:: Supplied material
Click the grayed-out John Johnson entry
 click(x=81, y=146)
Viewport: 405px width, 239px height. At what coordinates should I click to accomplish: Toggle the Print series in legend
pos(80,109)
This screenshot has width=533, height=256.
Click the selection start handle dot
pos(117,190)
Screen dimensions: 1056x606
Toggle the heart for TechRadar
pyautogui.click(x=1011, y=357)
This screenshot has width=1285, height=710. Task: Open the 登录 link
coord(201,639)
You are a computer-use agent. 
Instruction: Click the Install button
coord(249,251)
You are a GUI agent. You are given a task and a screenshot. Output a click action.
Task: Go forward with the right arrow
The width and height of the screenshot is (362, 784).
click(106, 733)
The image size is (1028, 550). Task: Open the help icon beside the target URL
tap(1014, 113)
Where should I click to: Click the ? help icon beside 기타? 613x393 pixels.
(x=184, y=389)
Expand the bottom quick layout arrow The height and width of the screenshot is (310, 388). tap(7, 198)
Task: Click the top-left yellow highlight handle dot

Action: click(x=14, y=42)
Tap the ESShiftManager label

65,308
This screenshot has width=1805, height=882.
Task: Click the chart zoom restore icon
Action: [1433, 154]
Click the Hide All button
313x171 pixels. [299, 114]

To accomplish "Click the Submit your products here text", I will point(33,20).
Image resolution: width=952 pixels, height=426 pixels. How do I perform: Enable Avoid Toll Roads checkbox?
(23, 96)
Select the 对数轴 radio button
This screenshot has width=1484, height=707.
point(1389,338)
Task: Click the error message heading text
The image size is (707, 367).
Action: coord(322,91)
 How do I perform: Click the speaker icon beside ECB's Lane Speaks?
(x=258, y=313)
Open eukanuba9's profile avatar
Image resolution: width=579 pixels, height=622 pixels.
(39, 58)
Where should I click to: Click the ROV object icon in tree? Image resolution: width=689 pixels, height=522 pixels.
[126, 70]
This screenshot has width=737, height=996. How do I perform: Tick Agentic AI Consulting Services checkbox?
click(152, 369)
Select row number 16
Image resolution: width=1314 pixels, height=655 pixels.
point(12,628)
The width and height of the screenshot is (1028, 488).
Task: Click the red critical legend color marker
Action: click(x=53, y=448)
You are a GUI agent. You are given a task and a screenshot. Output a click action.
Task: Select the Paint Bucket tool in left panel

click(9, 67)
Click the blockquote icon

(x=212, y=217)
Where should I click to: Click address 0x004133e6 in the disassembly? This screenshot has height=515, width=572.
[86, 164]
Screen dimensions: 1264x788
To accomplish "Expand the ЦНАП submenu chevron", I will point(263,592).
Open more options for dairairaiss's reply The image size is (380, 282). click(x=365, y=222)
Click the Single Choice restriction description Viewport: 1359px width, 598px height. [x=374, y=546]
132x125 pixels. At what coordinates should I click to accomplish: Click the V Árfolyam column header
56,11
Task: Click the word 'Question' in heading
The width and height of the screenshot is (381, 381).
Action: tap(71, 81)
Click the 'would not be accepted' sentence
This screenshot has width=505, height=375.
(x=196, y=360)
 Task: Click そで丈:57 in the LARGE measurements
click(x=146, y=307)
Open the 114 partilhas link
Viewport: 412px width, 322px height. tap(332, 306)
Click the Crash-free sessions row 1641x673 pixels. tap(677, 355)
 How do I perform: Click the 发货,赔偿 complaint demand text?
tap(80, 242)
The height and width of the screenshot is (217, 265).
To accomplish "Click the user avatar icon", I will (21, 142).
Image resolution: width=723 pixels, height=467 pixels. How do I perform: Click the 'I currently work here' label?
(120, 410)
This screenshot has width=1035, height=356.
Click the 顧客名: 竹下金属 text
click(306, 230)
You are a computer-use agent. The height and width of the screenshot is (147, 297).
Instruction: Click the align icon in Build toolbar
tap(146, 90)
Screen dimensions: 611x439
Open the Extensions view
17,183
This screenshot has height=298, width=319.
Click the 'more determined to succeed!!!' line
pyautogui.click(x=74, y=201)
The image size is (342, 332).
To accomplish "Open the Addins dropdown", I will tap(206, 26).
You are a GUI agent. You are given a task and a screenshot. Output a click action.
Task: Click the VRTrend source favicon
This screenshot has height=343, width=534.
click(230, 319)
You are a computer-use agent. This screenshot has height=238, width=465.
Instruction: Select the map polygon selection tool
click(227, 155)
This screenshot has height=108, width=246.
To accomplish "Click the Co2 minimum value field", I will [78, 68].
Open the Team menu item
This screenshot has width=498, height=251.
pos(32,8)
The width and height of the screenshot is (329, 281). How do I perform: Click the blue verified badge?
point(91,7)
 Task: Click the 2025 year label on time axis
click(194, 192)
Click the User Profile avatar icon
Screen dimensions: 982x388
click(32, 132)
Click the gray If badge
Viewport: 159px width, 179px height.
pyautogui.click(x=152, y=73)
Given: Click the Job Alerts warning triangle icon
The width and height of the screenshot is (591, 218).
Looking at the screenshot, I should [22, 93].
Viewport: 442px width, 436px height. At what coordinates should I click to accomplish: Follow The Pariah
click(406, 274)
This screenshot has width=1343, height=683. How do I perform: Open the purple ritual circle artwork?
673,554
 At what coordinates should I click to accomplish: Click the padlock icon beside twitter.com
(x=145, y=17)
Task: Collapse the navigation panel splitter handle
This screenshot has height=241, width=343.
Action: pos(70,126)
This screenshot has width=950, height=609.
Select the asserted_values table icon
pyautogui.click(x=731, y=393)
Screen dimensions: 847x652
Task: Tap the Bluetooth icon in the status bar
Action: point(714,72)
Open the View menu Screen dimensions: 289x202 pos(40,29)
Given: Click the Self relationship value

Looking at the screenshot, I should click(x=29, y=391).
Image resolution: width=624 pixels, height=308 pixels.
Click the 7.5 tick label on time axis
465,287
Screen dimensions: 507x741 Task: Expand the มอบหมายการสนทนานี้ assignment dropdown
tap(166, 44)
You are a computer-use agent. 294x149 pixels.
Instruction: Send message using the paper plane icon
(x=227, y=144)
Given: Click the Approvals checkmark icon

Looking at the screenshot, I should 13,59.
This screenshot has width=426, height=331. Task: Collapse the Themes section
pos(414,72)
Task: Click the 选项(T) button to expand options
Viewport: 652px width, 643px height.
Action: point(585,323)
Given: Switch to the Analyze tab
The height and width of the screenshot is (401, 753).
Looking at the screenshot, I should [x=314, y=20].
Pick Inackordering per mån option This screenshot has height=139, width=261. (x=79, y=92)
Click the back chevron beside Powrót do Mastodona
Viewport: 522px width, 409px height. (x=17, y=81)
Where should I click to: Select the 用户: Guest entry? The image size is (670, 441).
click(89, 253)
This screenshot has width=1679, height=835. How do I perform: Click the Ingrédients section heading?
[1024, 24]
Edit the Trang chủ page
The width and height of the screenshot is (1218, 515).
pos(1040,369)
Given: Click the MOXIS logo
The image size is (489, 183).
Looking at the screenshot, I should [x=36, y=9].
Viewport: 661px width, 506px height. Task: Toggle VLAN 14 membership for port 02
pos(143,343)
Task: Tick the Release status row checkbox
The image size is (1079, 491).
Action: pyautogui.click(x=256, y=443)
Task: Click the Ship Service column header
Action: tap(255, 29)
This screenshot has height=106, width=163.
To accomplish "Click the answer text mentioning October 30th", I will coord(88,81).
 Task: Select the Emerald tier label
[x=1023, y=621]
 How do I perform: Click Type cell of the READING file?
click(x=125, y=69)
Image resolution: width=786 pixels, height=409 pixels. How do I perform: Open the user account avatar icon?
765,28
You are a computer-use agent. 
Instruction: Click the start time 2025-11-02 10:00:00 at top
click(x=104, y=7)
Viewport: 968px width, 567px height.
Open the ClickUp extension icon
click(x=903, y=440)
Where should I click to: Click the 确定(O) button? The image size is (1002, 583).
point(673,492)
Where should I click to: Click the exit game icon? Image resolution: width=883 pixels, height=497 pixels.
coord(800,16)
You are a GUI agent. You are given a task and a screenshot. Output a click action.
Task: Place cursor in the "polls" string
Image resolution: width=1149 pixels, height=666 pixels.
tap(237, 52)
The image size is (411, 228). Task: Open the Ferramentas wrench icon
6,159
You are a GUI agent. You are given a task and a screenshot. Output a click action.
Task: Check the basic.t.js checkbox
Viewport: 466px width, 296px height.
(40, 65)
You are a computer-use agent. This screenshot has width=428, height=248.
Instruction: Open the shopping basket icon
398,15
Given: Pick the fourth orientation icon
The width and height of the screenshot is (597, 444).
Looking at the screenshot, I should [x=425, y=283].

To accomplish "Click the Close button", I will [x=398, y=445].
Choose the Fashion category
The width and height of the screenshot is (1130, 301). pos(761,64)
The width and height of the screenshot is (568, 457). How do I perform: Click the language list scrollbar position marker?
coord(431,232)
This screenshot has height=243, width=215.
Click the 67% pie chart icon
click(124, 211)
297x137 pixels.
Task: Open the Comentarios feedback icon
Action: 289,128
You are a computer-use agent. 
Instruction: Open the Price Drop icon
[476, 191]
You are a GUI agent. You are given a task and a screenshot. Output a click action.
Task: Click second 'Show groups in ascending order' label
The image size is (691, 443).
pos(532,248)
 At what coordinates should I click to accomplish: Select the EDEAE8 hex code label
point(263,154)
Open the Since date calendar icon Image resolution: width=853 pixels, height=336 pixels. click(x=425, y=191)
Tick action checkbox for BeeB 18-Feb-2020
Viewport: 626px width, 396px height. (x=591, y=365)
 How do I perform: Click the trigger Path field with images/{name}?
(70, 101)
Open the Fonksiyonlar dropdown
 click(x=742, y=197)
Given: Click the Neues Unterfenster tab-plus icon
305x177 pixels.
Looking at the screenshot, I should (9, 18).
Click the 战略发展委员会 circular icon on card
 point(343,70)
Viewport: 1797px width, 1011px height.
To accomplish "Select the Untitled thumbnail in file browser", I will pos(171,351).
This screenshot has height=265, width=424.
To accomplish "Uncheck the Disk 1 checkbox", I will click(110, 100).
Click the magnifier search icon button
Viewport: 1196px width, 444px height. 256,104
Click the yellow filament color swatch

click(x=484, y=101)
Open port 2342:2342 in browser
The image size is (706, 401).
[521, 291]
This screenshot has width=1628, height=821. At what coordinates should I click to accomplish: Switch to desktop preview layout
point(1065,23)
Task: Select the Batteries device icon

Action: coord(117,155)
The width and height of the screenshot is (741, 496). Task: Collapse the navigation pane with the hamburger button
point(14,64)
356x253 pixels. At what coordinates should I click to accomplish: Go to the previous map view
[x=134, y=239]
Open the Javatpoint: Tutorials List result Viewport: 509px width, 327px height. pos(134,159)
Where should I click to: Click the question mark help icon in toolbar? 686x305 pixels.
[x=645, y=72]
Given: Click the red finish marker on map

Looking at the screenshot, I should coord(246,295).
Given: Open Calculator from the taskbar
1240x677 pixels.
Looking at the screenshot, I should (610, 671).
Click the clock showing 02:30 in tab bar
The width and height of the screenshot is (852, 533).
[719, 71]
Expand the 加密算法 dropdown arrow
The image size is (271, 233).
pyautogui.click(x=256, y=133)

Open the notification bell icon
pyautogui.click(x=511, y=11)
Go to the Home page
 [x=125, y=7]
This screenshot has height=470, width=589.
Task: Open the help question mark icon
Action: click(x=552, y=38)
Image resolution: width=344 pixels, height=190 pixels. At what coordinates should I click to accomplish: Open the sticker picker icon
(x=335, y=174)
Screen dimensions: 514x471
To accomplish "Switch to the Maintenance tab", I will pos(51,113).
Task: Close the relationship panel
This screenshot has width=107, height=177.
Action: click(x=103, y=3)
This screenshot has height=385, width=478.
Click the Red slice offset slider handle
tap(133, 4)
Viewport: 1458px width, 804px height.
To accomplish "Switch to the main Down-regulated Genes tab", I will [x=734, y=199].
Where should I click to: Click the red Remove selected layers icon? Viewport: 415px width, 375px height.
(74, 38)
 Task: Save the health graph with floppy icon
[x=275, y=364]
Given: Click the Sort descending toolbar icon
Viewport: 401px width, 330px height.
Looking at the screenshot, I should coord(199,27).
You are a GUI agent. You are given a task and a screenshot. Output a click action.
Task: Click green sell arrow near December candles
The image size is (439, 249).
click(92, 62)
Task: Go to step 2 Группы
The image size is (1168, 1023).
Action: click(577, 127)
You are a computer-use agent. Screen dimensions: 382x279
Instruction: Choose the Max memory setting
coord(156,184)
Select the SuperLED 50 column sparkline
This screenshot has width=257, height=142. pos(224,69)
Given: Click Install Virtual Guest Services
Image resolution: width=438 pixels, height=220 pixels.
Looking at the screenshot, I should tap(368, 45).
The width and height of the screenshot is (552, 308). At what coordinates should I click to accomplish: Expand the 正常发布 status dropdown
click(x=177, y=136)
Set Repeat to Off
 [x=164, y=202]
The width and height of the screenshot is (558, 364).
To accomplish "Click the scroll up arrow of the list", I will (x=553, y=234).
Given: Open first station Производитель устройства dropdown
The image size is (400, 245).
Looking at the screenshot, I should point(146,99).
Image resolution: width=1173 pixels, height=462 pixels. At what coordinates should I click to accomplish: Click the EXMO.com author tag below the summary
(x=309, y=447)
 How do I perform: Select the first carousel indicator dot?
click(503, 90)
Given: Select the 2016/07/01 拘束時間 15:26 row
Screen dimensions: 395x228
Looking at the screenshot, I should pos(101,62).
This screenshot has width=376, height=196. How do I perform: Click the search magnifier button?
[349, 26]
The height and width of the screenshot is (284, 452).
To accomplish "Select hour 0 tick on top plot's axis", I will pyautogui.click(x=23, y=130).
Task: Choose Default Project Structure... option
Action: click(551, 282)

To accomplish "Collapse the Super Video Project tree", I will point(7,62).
::::
→ **What you need to do**:
Taking the entries above, write out exactly the lines starting with the line containing "This screenshot has height=265, width=424." and going on through the line containing "This screenshot has height=385, width=478.", both included, and nothing else.

→ **Your response**:
This screenshot has height=265, width=424.
To accomplish "Uncheck the Disk 1 checkbox", I will click(110, 100).
Click the magnifier search icon button
Viewport: 1196px width, 444px height. 256,104
Click the yellow filament color swatch

click(x=484, y=101)
Open port 2342:2342 in browser
The image size is (706, 401).
[521, 291]
This screenshot has width=1628, height=821. At what coordinates should I click to accomplish: Switch to desktop preview layout
point(1065,23)
Task: Select the Batteries device icon

Action: coord(117,155)
The width and height of the screenshot is (741, 496). Task: Collapse the navigation pane with the hamburger button
point(14,64)
356x253 pixels. At what coordinates should I click to accomplish: Go to the previous map view
[x=134, y=239]
Open the Javatpoint: Tutorials List result Viewport: 509px width, 327px height. pos(134,159)
Where should I click to: Click the question mark help icon in toolbar? 686x305 pixels.
[x=645, y=72]
Given: Click the red finish marker on map

Looking at the screenshot, I should coord(246,295).
Given: Open Calculator from the taskbar
1240x677 pixels.
Looking at the screenshot, I should (610, 671).
Click the clock showing 02:30 in tab bar
The width and height of the screenshot is (852, 533).
[719, 71]
Expand the 加密算法 dropdown arrow
The image size is (271, 233).
pyautogui.click(x=256, y=133)

Open the notification bell icon
pyautogui.click(x=511, y=11)
Go to the Home page
 [x=125, y=7]
This screenshot has height=470, width=589.
Task: Open the help question mark icon
Action: click(x=552, y=38)
Image resolution: width=344 pixels, height=190 pixels. At what coordinates should I click to accomplish: Open the sticker picker icon
(x=335, y=174)
Screen dimensions: 514x471
To accomplish "Switch to the Maintenance tab", I will pos(51,113).
Task: Close the relationship panel
This screenshot has width=107, height=177.
Action: click(x=103, y=3)
This screenshot has height=385, width=478.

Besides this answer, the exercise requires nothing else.